MEASURING BLOOD FLOW AND TURBULENCE

In the labs at the University of Melbourne’s School of Engineering, Professor Andrew Ooi is looking at a model of a blocked artery to understand patterns of blood flow.

Mechanical engineer Professor Andrew Ooi’s team is using computer modelling to understand how 3D printed heart stents will affect blood flow in the artery. Picture: Paul Burston.
Mechanical engineer Professor Andrew Ooi’s team is using computer modelling to understand how 3D printed heart stents will affect blood flow in the artery. Picture: Paul Burston.

“We are investigating how blockages in the arteries will affect blood flow and how putting a stent in will affect the blood flow,” Professor Ooi says.

“We have a model of a blocked artery and the computer screen shows us how the blood is flowing through it. In the coming months, we want to 3D print a stent and put it inside this experimental rig to look at how different stent designs will affect the blood flow through the artery.

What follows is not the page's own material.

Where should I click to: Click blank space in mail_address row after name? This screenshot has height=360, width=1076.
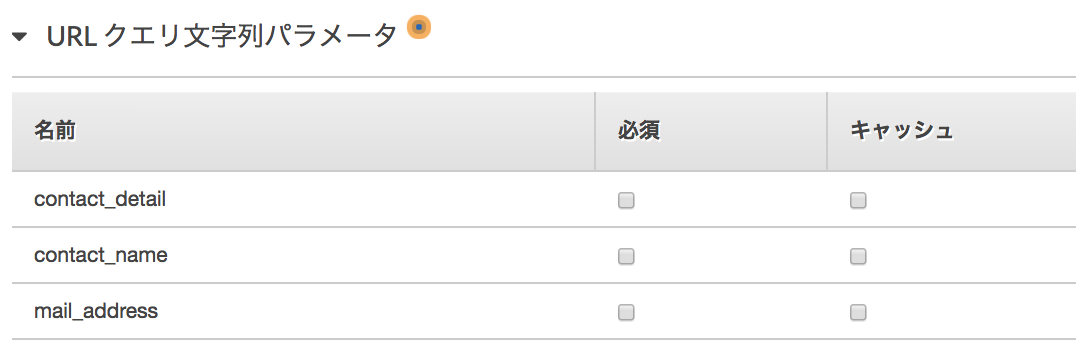[x=376, y=312]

“We want to make stent designs more optimum using turbulence in the blood flow so it doesn’t reblock the artery.”

 A still image of the interior of one of the patient’s arteries, captured using tiny optical coherence tomography (OCT) during surgery at St Vincent’s Hospital, Melbourne. Picture: Paul Burston
A still image of the interior of one of the patient’s arteries, captured using tiny optical coherence tomography (OCT) during surgery at St Vincent’s Hospital, Melbourne. Picture: Paul Burston

USING DATA TO PREDICT HEART ATTACKS IN THE FUTURE

Dr Vikas Thondapu is a medical doctor undertaking a PhD with Professor Barlis. He is currently working with the Melbourne School of Engineering to analyse the footage shot with the OCT and angiogram.

“We are basically taking detailed measurements and looking at how narrow the artery gets and how long the plaque lesion is,” Dr Thondapu says.

“These colourful pictures also give us good data on patterns of blood flow and blood flow disturbances through the artery. We’re interested in those disturbances because they are associated with coronary artery disease.”

Identifying which plaques go on to cause a heart attack remains the ‘holy grail’ of cardiology, he says.

“If we can map flow disturbances early on we may be able to predict where these plaques would form in the future.”

Associate Professor Barlis and the interventional cardiology team at St Vincent’s Hospital, Melbourne, discover a patient has two arteries with cholesterol deposits during a routine angiogram, using optical coherence tomography (OCT). They were able to insert two stents into the patient’s arteries, potentially saving his life. Picture: Paul Burston
Associate Professor Barlis and the interventional cardiology team at St Vincent’s Hospital, Melbourne, discover a patient has two arteries with cholesterol deposits during a routine angiogram, using optical coherence tomography (OCT). They were able to insert two stents into the patient’s arteries, potentially saving his life. Picture: Paul Burston

HEART STENTS MADE FROM NEW POLYMERS COULD DISSOLVE IN THE ARTERY

Associate Professor Barlis and his team now have two Australian Research Council grants to work with the School of Engineering to find a biocompatible polymer to 3D print heart stents to precisely match a person’s physical make-up, reducing the risk of stent collapse or complications.

They are also interested in new polymers that will allow the stent to slowly disintegrate over time and deliver drugs directly to the location of the plaque.

Dr Thondapu says new generation stents that are bio-absorbable should be widely available within two to three years.

“When someone has a heart attack it’s usually due to a blood clot forming,” he says.

“We use stents to prop open the vessel, but these stents stay there permanently. The artery usually heals itself and turns into scar tissue and in the vast majority of cases, the vessel only needs a temporary scaffold, so we are very interested in new generation stents that can be absorbed.”

The Imperial College in London and Harvard University in Boston are collaborating with the University of Melbourne on this pioneering research.